SOURCE INFORMATION:
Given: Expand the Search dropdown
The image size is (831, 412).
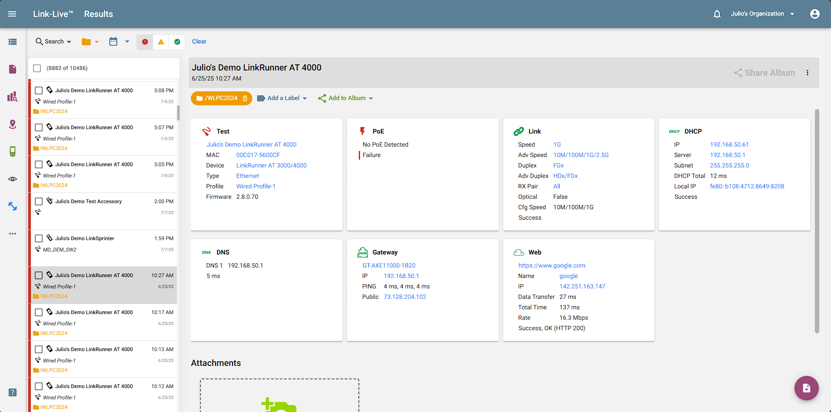Looking at the screenshot, I should coord(53,42).
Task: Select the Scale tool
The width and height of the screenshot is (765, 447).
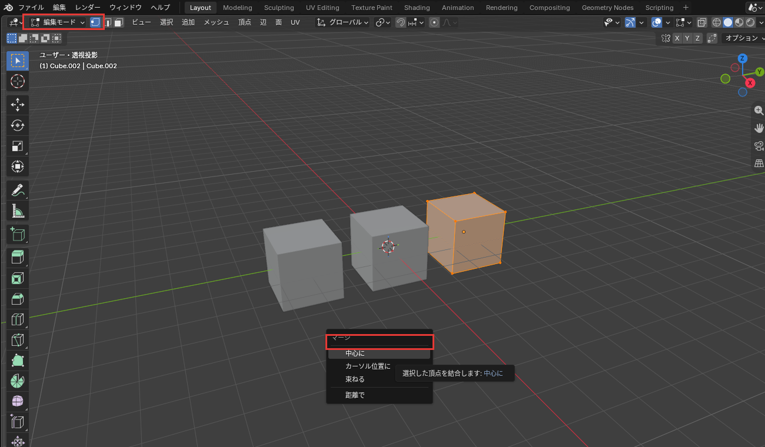Action: [18, 146]
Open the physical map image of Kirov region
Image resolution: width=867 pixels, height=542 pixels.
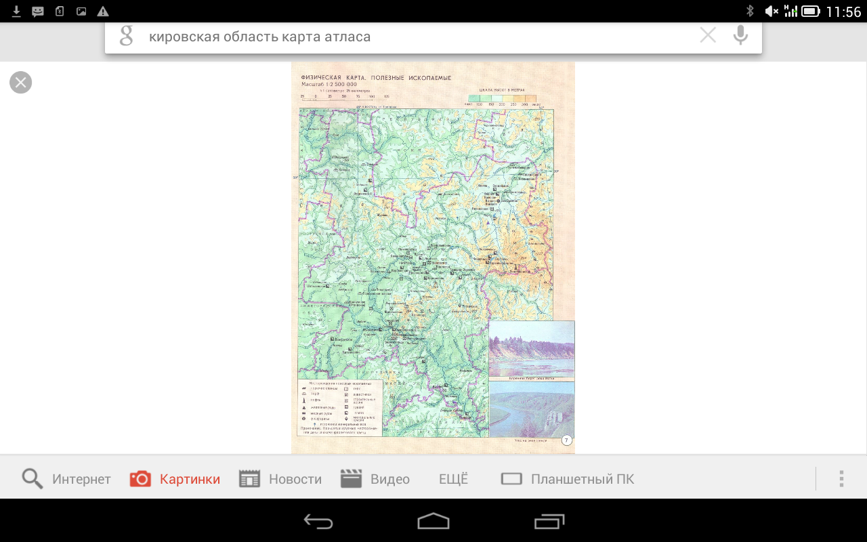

WORK REQUIRED:
Emit an exact copy of the lines from the line bearing "The width and" through the last line above, inclusive, and leave the images out.

YOUR SOLUTION:
The width and height of the screenshot is (765, 447).
Action: [18, 146]
Open the physical map image of Kirov region
Image resolution: width=867 pixels, height=542 pixels.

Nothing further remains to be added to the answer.